The "C" Branch

Jaded commentary on random shit, with an extra helping of cynicism, satire and general contempt for society & Western culture, religion, politics, celebrities, technology, business & more.

Oct 31

Happy Halloween!


Happy Halloween from The “C” Branch!

Whether it’s by Trick or Treating, going to parties, dressing up in costume, or some other cool plans you have, we sincerely hope you have a fun, safe, and exciting Halloween!

Oct 29

The Joke’s on You


Sooo…did you think I forgot today’s monday snicker? I’ll bet you did, didn’t you?
Well, guess what? The joke’s on you! That’s right!

And now, here’s a real joke:


An old lady sits on her front porch, rocking away the last days of her long life, when all of a sudden, a fairy godmother appears and informs her that she will be granted three wishes.

”Well, now,” says the old lady, ”I guess I would like to be really rich.”

Her rocking chair turns to solid gold.

”And, gee, I guess I wouldn’t mind being a young, beautiful princess.”

She turns into a beautiful young woman.

”Your third wish?” asks the fairy godmother. Just then the old woman’s cat wanders across the porch in front of them. ”Ooh – can you change him into a handsome prince?” she asks.

There before her stands a young man more handsome than anyone could possibly imagine. She stares at him, smitten. With a smile that makes her knees weak, he saunters across the porch and whispers in her ear, ”Bet you’re sorry you had me neutered.’

This joke came from jokes.com

Oct 22

Insert Coin (A Monday Snicker)


I came across this on Digg the other day and thought it was absolutely hilarious. Apparently, people have figured out how to hack the display on HP LaserJet printers to show whatever text they like rather than the default “READY” message. Reading the comments, people even did this at their jobs to play a prank on their colleagues, changing the message to other things such as:
INSERT COIN

  • INSERT COIN
  • PC LOAD LETTER
  • BBQ SAUCE LOW
  • ENTER PASSWORD
  • HUMAN DETECTED
  • LANE CLOSED

  • I AM YOUR FATHER
  • UPLOADING TO CIA
  • RADIATION LEAK
  • POWER FLUID LOW
  • PLEASE BUY VOWEL

For more, see this site.

Oct 15

Blogging Explained (A Monday Snicker)


This pretty much explains it all.
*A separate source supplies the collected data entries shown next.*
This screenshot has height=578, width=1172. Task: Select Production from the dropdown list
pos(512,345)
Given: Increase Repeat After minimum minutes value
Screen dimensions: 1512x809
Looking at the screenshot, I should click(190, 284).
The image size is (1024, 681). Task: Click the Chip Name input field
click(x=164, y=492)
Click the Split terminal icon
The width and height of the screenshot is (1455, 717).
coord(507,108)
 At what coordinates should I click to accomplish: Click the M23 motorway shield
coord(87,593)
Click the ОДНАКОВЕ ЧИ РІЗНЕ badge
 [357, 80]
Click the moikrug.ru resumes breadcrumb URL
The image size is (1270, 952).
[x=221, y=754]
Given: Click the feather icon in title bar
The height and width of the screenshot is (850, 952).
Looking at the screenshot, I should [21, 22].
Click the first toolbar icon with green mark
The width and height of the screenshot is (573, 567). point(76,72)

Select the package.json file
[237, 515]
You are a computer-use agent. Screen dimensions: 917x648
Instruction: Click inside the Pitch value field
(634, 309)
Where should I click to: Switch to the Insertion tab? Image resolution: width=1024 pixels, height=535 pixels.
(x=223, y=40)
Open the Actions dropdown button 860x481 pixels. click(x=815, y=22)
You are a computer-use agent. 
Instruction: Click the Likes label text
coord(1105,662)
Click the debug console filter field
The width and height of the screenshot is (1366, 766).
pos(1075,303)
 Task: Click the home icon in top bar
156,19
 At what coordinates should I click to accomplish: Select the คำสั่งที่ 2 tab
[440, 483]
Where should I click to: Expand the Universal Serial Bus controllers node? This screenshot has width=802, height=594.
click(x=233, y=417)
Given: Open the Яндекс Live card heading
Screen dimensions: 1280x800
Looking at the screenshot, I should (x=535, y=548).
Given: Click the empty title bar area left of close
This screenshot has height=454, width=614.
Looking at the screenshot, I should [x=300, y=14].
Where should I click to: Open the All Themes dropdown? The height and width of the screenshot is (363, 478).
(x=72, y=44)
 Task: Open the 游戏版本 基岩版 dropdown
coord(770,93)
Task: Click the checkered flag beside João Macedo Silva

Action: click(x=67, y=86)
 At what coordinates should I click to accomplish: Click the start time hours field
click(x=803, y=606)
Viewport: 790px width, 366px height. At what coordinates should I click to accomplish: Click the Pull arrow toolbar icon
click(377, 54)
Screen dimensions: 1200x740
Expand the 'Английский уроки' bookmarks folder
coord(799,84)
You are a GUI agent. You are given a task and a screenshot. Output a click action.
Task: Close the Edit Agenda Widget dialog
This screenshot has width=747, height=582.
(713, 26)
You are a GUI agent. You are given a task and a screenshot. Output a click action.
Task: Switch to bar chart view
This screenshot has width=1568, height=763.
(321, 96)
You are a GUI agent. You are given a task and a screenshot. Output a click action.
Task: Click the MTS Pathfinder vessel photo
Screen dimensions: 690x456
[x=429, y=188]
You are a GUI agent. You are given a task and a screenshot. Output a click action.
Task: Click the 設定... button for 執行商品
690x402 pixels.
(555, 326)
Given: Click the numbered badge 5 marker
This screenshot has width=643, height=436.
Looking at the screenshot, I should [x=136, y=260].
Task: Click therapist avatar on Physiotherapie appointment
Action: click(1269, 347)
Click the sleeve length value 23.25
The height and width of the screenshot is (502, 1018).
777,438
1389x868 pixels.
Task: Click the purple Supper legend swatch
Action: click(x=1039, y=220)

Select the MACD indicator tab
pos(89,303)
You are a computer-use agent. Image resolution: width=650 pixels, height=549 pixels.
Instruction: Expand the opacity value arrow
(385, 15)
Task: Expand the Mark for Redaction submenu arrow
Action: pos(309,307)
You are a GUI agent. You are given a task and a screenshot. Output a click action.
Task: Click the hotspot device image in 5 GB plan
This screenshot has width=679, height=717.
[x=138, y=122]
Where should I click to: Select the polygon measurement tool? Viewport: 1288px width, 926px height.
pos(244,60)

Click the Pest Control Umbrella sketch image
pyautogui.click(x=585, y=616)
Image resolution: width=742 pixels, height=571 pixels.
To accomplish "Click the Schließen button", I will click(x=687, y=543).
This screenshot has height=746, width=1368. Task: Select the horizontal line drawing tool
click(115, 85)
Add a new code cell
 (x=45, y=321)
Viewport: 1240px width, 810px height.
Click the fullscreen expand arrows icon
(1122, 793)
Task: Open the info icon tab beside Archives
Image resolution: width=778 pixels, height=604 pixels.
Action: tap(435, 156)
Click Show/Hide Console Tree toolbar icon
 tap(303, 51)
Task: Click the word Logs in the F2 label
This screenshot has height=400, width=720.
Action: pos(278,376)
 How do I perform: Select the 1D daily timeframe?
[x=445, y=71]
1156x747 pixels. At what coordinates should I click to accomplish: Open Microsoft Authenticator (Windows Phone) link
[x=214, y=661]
Just glad I can contribute too!
Blogging Monkeys

Oct 12

Things You Learn In the City – Part I


Cityscape


After living in the city for a couple months now, I’ve realized there are many things you quickly discover when you “live in the center of it all.” Here are some useful things to know for your next trip downtown.

1. It’s actually better to not look around.
Many people expect that the greatest danger when living in the city is that of being attacked or mugged while walking along the street. Consequently, they look around and try to stay aware of the people around them and their other surroundings. I have discovered that this is actually ineffective in protecting you from your greatest danger, and you are better off looking down. This is because your greatest danger in the city is the sidewalk. That’s right, the sidewalk. Always look down while you walk so that you see all the cracks in the sidewalk and don’t trip and fall. Of course you could learn the hard way, but I have found that in this case it’s actually not so great.

2. Friendly animals are not necessarily rabid.
In the city, animals are accustomed to being around people all the time, and tend to be much less frightened by them than animals in the suburbs or country. It is not unusual for animals, particularly squirrels and pigeons, to approach you expecting you to feed them. They are not dangerous! Unless they are charging at you and foaming at the mouth, you have nothing to worry about.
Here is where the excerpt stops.